Datax
A DataX task type’s example and dive into information of PyDolphinScheduler.
Example
"""
A example workflow for task datax.
This example will create a workflow named `task_datax`.
`task_datax` is true workflow define and run task task_datax.
You can create data sources `first_mysql` and `first_mysql` through UI.
It creates a task to synchronize datax from the source database to the target database.
"""
from pydolphinscheduler.core.process_definition import ProcessDefinition
from pydolphinscheduler.tasks.datax import CustomDataX, DataX
# datax json template
JSON_TEMPLATE = {
"job": {
"content": [
{
"reader": {
"name": "mysqlreader",
"parameter": {
"username": "usr",
"password": "pwd",
"column": ["id", "name", "code", "description"],
"splitPk": "id",
"connection": [
{
"table": ["source_table"],
"jdbcUrl": ["jdbc:mysql://127.0.0.1:3306/source_db"],
}
],
},
},
"writer": {
"name": "mysqlwriter",
"parameter": {
"writeMode": "insert",
"username": "usr",
"password": "pwd",
"column": ["id", "name"],
"connection": [
{
"jdbcUrl": "jdbc:mysql://127.0.0.1:3306/target_db",
"table": ["target_table"],
}
],
},
},
}
],
"setting": {
"errorLimit": {"percentage": 0, "record": 0},
"speed": {"channel": 1, "record": 1000},
},
}
}
with ProcessDefinition(
name="task_datax_example",
tenant="tenant_exists",
) as pd:
# This task synchronizes the data in `t_ds_project`
# of `first_mysql` database to `target_project` of `second_mysql` database.
# You have to make sure data source named `first_mysql` and `second_mysql` exists
# in your environment.
task1 = DataX(
name="task_datax",
datasource_name="first_mysql",
datatarget_name="second_mysql",
sql="select id, name, code, description from source_table",
target_table="target_table",
)
# You can custom json_template of datax to sync data. This task create a new
# datax job same as task1, transfer record from `first_mysql` to `second_mysql`
task2 = CustomDataX(name="task_custom_datax", json=str(JSON_TEMPLATE))
pd.run()
Dive Into
Task datax.
- class pydolphinscheduler.tasks.datax.CustomDataX(name: str, json: str, xms: int | None = 1, xmx: int | None = 1, *args, **kwargs)[source]
Bases:
Task
Task CustomDatax object, declare behavior for custom DataX task to dolphinscheduler.

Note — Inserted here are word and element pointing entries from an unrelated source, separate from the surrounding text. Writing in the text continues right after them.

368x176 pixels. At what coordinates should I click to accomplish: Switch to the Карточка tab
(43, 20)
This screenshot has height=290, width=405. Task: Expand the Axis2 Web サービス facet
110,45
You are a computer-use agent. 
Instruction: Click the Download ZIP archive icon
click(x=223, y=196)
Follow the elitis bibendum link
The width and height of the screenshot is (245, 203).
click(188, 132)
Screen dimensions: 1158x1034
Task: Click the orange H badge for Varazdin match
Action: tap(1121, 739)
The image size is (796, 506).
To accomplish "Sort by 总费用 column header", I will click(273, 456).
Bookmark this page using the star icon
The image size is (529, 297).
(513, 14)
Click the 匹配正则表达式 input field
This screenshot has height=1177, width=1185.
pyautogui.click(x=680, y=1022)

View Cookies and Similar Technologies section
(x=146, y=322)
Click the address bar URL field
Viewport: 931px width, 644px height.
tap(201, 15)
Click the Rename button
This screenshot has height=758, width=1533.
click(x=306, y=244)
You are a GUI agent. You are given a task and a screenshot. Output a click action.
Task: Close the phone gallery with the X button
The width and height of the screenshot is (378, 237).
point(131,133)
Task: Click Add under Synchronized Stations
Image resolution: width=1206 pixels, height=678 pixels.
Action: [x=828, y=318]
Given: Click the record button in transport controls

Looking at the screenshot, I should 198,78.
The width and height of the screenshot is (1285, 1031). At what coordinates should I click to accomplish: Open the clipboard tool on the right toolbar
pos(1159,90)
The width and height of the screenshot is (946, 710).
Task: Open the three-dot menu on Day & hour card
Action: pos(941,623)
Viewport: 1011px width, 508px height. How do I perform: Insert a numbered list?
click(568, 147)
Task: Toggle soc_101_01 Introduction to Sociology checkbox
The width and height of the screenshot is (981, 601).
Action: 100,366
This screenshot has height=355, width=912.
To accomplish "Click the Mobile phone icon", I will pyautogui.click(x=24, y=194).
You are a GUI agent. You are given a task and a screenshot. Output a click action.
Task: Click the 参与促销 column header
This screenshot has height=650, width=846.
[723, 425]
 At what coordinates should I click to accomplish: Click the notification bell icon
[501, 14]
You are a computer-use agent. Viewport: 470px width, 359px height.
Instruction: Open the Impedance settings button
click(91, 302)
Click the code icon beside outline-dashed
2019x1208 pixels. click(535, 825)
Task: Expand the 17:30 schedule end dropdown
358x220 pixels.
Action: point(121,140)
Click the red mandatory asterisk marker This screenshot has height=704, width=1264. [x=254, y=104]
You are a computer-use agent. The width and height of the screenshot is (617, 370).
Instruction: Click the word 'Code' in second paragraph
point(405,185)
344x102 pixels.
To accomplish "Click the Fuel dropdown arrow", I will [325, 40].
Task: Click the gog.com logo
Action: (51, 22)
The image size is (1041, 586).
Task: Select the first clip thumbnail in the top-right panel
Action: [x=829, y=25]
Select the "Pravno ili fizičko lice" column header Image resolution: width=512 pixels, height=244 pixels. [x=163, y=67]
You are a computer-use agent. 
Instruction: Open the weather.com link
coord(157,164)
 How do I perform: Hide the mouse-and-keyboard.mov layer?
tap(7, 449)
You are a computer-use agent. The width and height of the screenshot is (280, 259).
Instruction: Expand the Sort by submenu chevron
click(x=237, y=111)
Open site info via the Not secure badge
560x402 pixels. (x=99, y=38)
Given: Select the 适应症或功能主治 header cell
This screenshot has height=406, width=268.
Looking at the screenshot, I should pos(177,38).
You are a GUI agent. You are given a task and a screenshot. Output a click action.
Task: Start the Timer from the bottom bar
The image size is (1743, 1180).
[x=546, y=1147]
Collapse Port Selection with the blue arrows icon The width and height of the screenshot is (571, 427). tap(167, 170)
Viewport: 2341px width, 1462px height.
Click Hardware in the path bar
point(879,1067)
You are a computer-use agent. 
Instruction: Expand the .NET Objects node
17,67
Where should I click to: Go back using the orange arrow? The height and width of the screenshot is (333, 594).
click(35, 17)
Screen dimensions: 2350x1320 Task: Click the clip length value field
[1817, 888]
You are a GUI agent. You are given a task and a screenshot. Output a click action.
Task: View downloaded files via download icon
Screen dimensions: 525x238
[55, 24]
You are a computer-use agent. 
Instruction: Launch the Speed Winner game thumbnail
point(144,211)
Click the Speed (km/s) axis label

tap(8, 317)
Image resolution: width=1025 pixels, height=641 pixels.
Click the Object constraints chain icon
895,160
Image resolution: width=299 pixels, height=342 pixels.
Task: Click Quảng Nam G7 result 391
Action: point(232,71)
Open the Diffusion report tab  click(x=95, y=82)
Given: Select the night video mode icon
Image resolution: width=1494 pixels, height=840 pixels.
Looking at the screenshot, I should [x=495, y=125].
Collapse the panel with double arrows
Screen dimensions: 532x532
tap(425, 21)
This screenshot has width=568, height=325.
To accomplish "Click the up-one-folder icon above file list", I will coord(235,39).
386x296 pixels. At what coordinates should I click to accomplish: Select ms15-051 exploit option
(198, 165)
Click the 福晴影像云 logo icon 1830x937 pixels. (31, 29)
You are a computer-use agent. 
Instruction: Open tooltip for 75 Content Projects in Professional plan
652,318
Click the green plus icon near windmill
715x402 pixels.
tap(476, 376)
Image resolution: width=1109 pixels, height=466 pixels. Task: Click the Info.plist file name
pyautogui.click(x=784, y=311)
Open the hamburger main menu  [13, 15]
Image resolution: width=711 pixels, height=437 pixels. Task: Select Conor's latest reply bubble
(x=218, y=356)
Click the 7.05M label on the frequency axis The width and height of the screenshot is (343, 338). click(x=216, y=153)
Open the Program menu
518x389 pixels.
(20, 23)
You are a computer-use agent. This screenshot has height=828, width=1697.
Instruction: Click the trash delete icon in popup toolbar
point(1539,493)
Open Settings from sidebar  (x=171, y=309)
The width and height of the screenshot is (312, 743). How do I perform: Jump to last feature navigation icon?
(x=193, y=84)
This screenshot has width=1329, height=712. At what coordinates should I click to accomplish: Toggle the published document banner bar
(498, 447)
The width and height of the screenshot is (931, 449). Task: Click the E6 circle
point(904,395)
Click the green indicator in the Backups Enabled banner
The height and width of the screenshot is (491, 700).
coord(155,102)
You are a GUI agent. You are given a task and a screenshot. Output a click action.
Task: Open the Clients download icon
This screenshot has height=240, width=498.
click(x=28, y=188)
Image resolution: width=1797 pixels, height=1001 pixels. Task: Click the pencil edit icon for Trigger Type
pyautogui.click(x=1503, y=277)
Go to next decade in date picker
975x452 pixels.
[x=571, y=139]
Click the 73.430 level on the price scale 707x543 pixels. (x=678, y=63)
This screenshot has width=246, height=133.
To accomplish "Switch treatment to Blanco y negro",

You provider json template for DataX, it can synchronize data according to the template you provided.
- CUSTOM_CONFIG = 1
- _task_custom_attr: set = {'custom_config', 'json', 'xms', 'xmx'}
- class pydolphinscheduler.tasks.datax.DataX(name: str, datasource_name: str, datatarget_name: str, sql: str, target_table: str, job_speed_byte: int | None = 0, job_speed_record: int | None = 1000, pre_statements: List[str] | None = None, post_statements: List[str] | None = None, xms: int | None = 1, xmx: int | None = 1, *args, **kwargs)[source]
Bases:
Task
Task DataX object, declare behavior for DataX task to dolphinscheduler.
It should run database datax job in multiply sql link engine, such as: - MySQL - Oracle - Postgresql - SQLServer You provider datasource_name and datatarget_name contain connection information, it decisions which database type and database instance would synchronous data.
- CUSTOM_CONFIG = 0
- _downstream_task_codes: Set[int]
- _task_custom_attr: set = {'custom_config', 'job_speed_byte', 'job_speed_record', 'post_statements', 'pre_statements', 'sql', 'target_table', 'xms', 'xmx'}
- _task_relation: Set[TaskRelation]
- _upstream_task_codes: Set[int]
- property task_params: Dict
Override Task.task_params for datax task.
datax task have some specials attribute for task_params, and is odd if we directly set as python property, so we Override Task.task_params here.